Friday, April 27, 2012

Asleep at the Helm


Juju's a little under the weather today. I walked into the living room, only to find her asleep on her favorite toy. 

Friday, April 20, 2012

Tuesday, April 10, 2012

An Angel in a Time of Need

Today would be my father-in-law's birthday. It's the first birthday since he passed. We were very close and I miss him terribly. Not long after my husband and I got married, my mother-in-law passed away. We had just moved, and had just learned we were expecting our first child. It was a very emotional, and at times, overwhelming period. I began to wonder what I had been thinking, how could I be a mother? I didn't know how to take care of someone else. I remember praying, asking God to help prepare me for motherhood. And he sent my father-in-law.

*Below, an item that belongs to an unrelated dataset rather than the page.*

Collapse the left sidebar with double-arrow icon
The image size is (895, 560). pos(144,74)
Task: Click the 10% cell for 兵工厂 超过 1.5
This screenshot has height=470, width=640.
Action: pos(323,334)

My father-in-law was older than my mother-in-law, and he got married later in life. My husband also got married a little later in life...so while I was in my late 20s, my father-in-law was in his late 80s. He was often mistaken for my grandfather (except that one time I took him to the gerontologist, where the computer had me listed as his spouse...but that's another story for another day). My father-in-law was sharp as a tack but with his age and health, he needed some help getting around, some assistance with the tasks of daily living. He was a gift. It was a joy to have him with us, and I grew to love him very much. He was truly an answer to my prayer.

Our first child, in turn, was an answer to his prayers. Imagine becoming a grandparent for the first time at the age of 90! Our little girl was the apple of his eye. She gave him a whole new reason for living.

Eventually, my father-in-law's age caught up with him. His health had started to decline right around the time we learned we were expecting Julia. I hoped and prayed he would be there to see our next child, and thanks be to God, he was. That summer, however, he really started to go downhill. Those last weeks and days were incredibly stressful. I had never watched anyone die before. I would leave, completely drained, thinking I couldn't go back and do it again the next day. But then I would hold Julia, and snuggle with her, skin to skin, and that gave me the strength to return to my father-in-law for another day. Just as God sent my father-in-law to help prepare me for motherhood, he sent Julia to be a comfort and a shade as I watched my beloved father-in-law pass away. She's not even a year old and she's already served a tremendous purpose. She is truly a gift.


Monday, April 9, 2012

Easter Joy

Last year at Easter, I was very close to delivery. In fact, I had a very clear indication on Easter morning that labor was on the horizon. (I'll spare you the details) As we drove to church that morning, I wondered if I'd go into labor during mass. Thankfully, labor was close...but not that close.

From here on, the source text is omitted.